Böttner schuf die Pendantbildnisse des französischen Königspaares nicht im Auftrag des frankophilen Landgrafen Friedrich II., sondern um dessen Gunst zu gewinnen. Die Gemälde gelangten nie in landgräflichen Besitz, sondern verblieben bei Böttner und sind in dessen Nachlassverzeichnis von 1806 aufgeführt (Nr. 20, 21). In seinen autobiographischen Schilderungen hat Böttner das Porträt der Marie-Antoinette zum Grund für seine Ernennung zum Hofmaler erklärt. Auch Friedrich II. hatte sich im Juli und August 1784 in Paris aufgehalten. In den kurzen, in Briefform verfassten Lebenserinnerungen des Malers an den Marburger Historiographen Karl Wilhelm Justi, die dieser 1796 in Meusels »Neuen Miscellaneen« veröffentlichte, schreibt Böttner: »Im Herbste des Jahres 1783 machte ich eine zweyte Reise nach Paris, wo ich, ausser andern vornehmen Personen, auch die Königin von Frankreich mahlen mußte. Landgraf Friedrich II. kam i. J. 1784 nach Paris, als ich gerade mit diesem Gemählde beschäftigt war. Ich hatte das Glück, ihm zu gefallen, und zu seinem Hofmahler angenommen zu werden.« Böttner verschweigt aber, dass er sich bereits einige Wochen zuvor beim Landgrafen als Hofmaler beworben hatte. In einem Brief vom 14. Mai 1784 aus Paris an Friedrich II. bat er, ihn zum Hofmaler zu ernennen oder ihm wenigstens die »Survivance« zu gewähren, also das verbindliche Versprechen, Johann Heinrich Tischbein d. Ä. im Amt zu folgen: »In dieser zuversichtlichen Hoffnung ergeht an Hochfürstl. Durchlaucht, meine unterthänigste Bitte Höchstdieselben wollen mich zum Hofmahler nebst einer angemessenen Besoldung zu ernennen oder mich wenigstens mit der Survivance meines würdigen Lehrers des Rats Tischbeins mit einer Besoldung und vorfallenden Arbeit zu begnadigen« (StAM, Best. 5, Nr. 9559, Bl. 13). In einem Schriftstück vom 31. August 1784 in den Aktenbänden des Hessischen Geheimen Rats ist Böttners Ernennung zum Hofmaler zum 1. September 1784 offiziell vermerkt, zugleich mit der Aufforderung an Böttner, umgehend Paris zu verlassen und nach Kassel zu kommen (StAM, Best. 5, Nr. 9559, Bl. 15).
(S. Heraeus, 2003)


Literatur:
  • Justi, Karl Wilhelm: Wilhelm Böttner und Johann August Nahl. In: Meusel, Neue Miscellaneen (1796), S. 290-305, S. 296.

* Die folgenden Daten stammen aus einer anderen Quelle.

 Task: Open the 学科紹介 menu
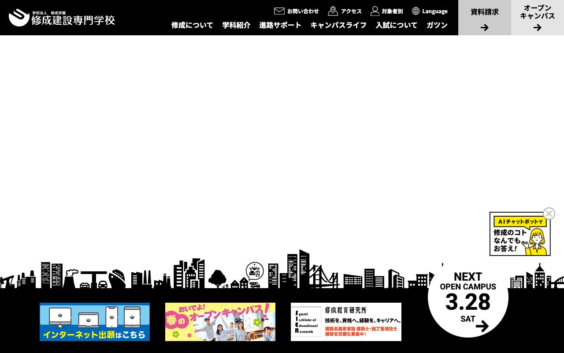[x=236, y=25]
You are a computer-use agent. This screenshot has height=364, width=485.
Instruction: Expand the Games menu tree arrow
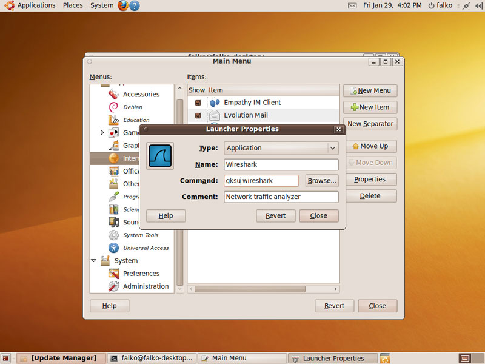(102, 132)
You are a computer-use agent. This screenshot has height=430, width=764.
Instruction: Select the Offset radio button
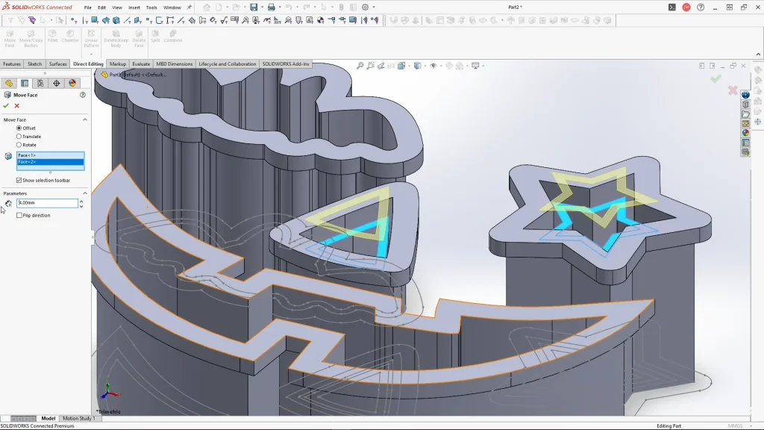(x=19, y=128)
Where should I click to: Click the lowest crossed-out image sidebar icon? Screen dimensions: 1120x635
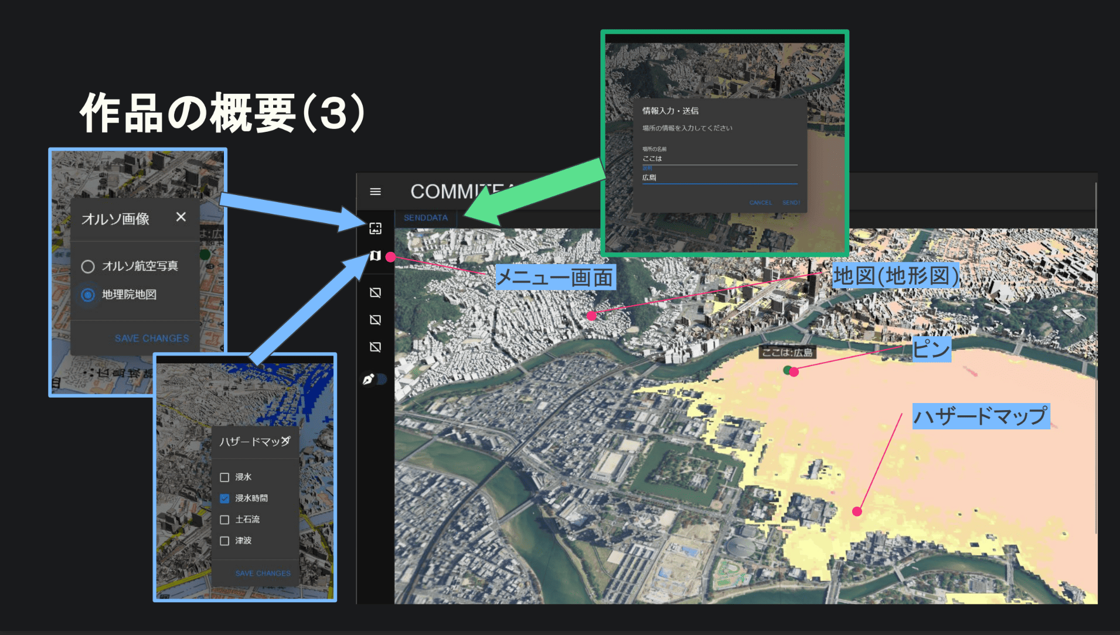376,347
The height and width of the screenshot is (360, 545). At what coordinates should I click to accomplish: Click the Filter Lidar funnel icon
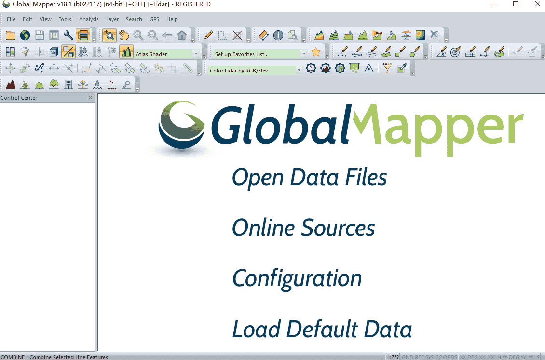pyautogui.click(x=387, y=69)
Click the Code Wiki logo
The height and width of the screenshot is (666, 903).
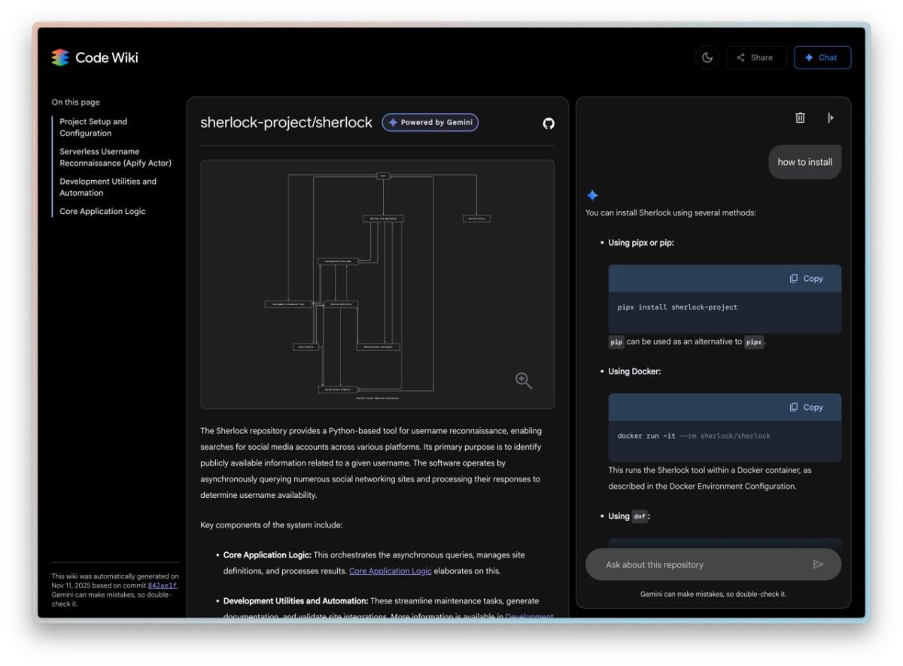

  • Böttner, W.: Verzeichniß der vom verstorbenen kurhessischen Hofmaler und Professor bey der Academie der bildenden Künste W. Böttner hinterlassenen Gemälde, Kupferstiche, Zeichnungen und Bücher. 1806, S. 2, Kat.Nr. 21.
  • Strieder, Friedrich Wilhelm: Grundlagen zu einer Hessischen Gelehrten und Schriftsteller Geschichte seit der Reformation bis auf gegenwärtige Zeit, S. 60, Kat.Nr. 1.
  • Dumont-Wilden, L.: Le Portrait en France. Brüssel 1909, S. 112.
  • Berrer, J. W.: Wilhelm Böttner. In: Monatshefte für die Kunstwissenschaft (1920), S. 154-165, S. 162.
  • Luthmer, Kurt: Staatliche Gemäldegalerie zu Kassel. Kurzes Verzeichnis der Gemälde. 34. Aufl. Kassel 1934, Kat.Nr. 896.
  • Marie-Antoinette, archiduchesse, dauphine et reine. Trianon 1955, S. 42, Kat.Nr. 69.
  • Vogel, Hans: Katalog der Staatlichen Gemäldegalerie zu Kassel. Kassel 1958, S. 34, Kat.Nr. 897.
  • Kaiser, Konrad: Ein Gang durch Kassels Neue Galerie, Teil 1. Kassel 1976, S. 18.
  • Hofmann, Werner [Hrsg.]: Europa 1789. Aufklärung, Verklärung, Verfall. Köln 1989, S. 1032, Kat.Nr. 2.
  • Heraeus, Stefanie [Bearb.]; Eissenhauer, Michael [Hrsg.]: Spätbarock und Klassizismus. Bestandskatalog der Gemälde in den Staatlichen Museen Kassel. Kassel [u.a.] 2003, S. 24-25, Kat.Nr. 8.
  • Gruber, Hille: Wilhelm Böttner (1752 - 1805), ein hessischer Hofmaler. Studien zur Porträt- und Historienmalerei mit Katalog (Phil. Diss.). Heidelberg 2010, Kat.Nr. PG 2.